:: Material supplied ::

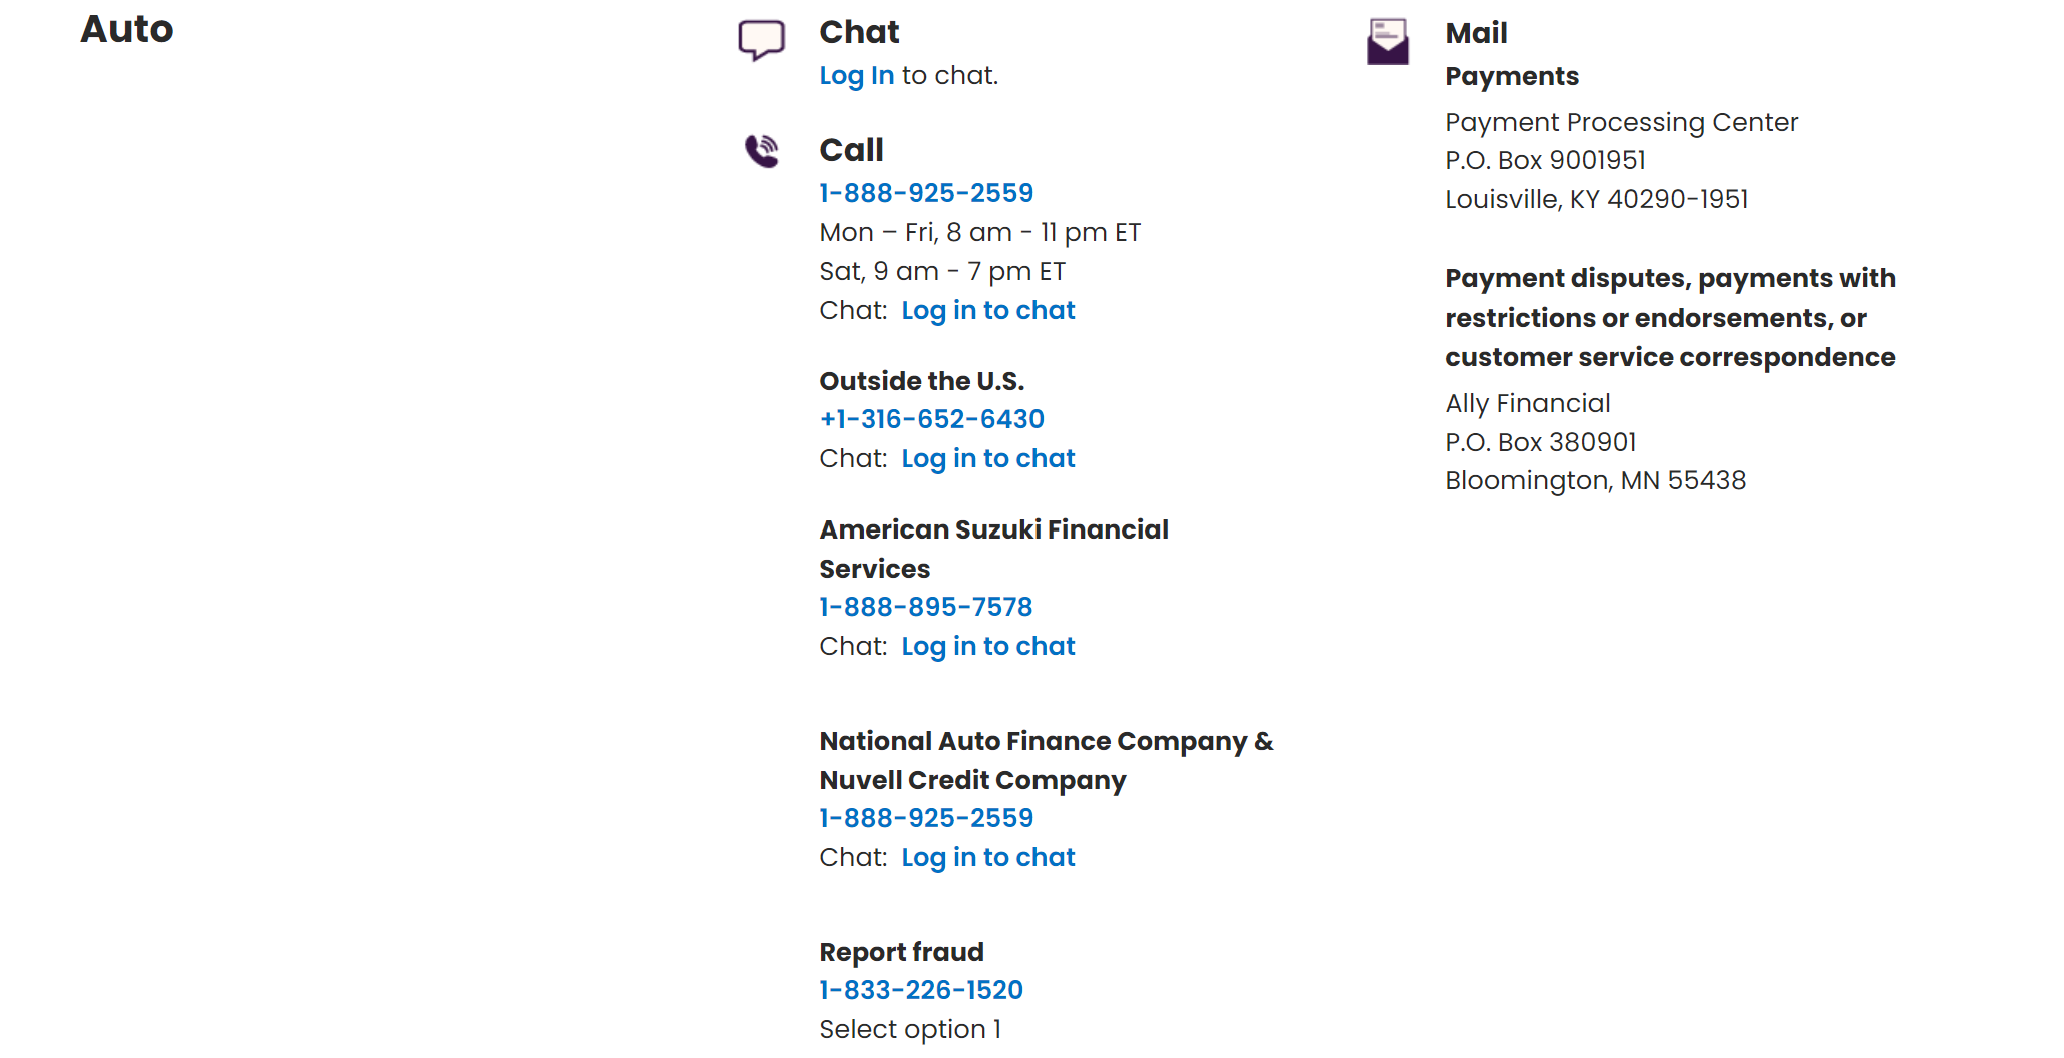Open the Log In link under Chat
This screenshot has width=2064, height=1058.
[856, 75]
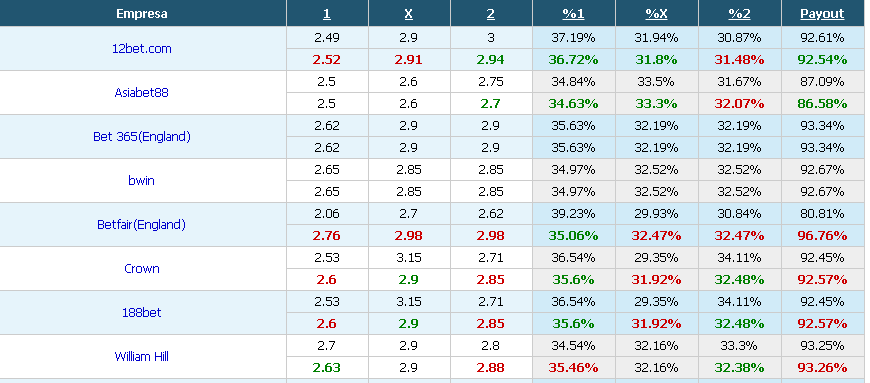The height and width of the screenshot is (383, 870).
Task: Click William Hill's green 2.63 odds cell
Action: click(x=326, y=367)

:::

> **Description of the task**
Rewrite the lines above, substituting "image" for every occurrence of "screenshot" and changing nothing else. Leave the pictures out of your answer.

> **Answer in full**
Open the Log In link under Chat
This image has width=2064, height=1058.
[856, 75]
The height and width of the image is (383, 870).
Task: Click William Hill's green 2.63 odds cell
Action: click(x=326, y=367)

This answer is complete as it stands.